• About this task:
Exactly reproduce the line containing "Image resolution: width=1512" and all later lines to the end of the entries, leaving the pictures out of your copy.

• Supplied data:

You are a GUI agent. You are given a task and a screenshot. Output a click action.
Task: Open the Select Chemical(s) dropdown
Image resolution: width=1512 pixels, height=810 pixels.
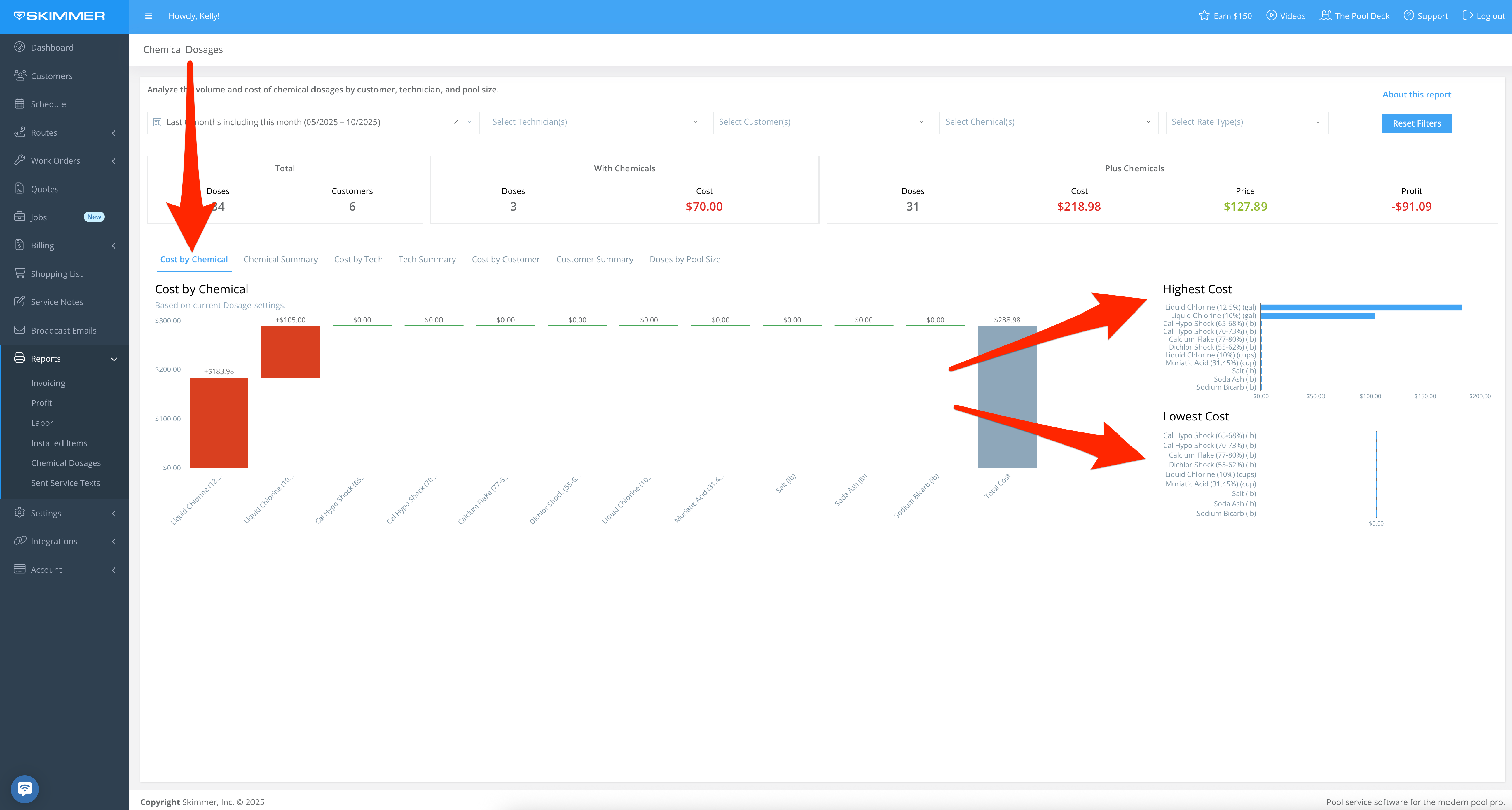coord(1048,122)
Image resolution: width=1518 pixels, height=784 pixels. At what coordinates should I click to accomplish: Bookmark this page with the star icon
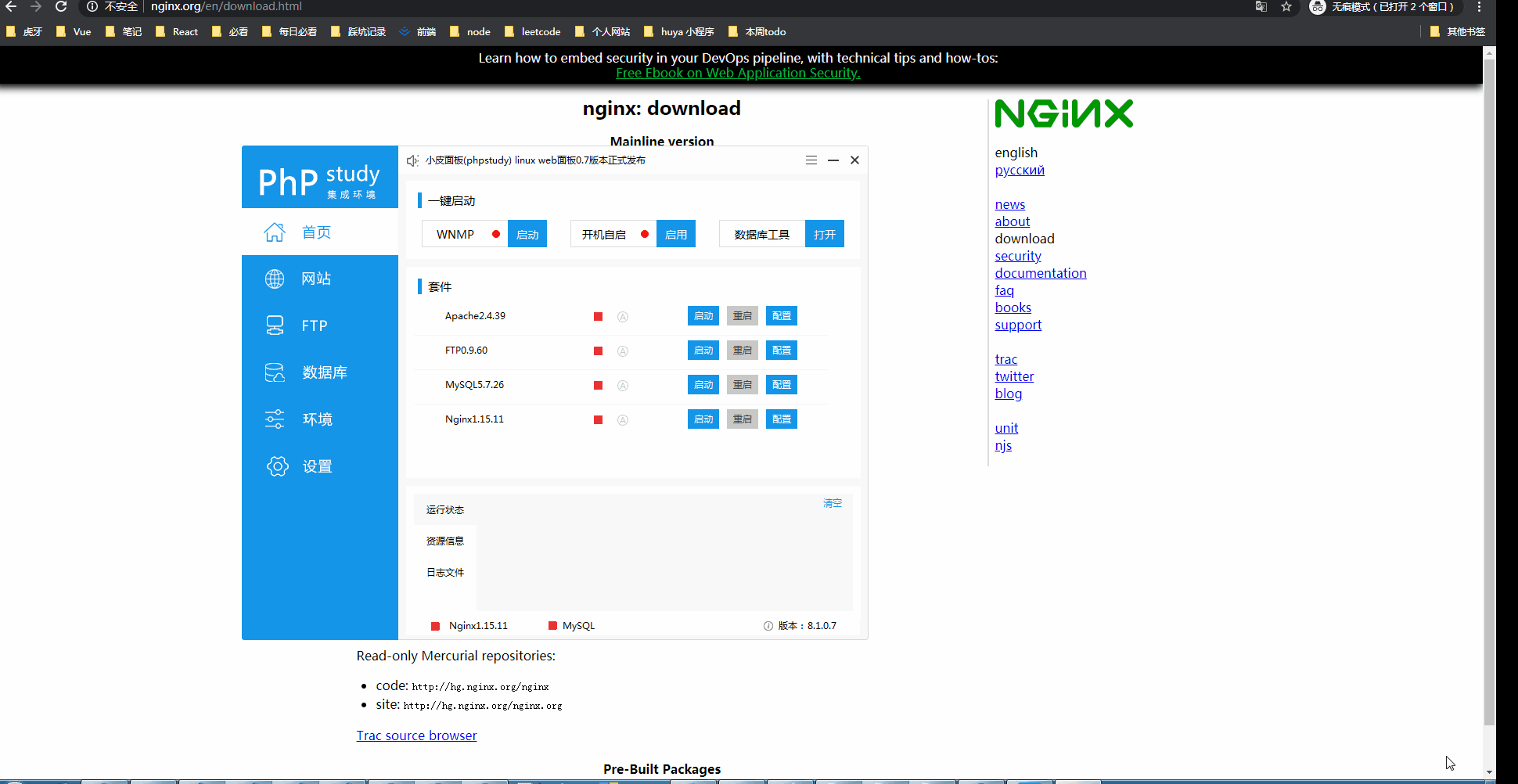[x=1286, y=7]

• Worked solution:
Image resolution: width=1512 pixels, height=810 pixels.
coord(1048,122)
Image resolution: width=1518 pixels, height=784 pixels. At what coordinates should I click to accomplish: Bookmark this page with the star icon
[x=1286, y=7]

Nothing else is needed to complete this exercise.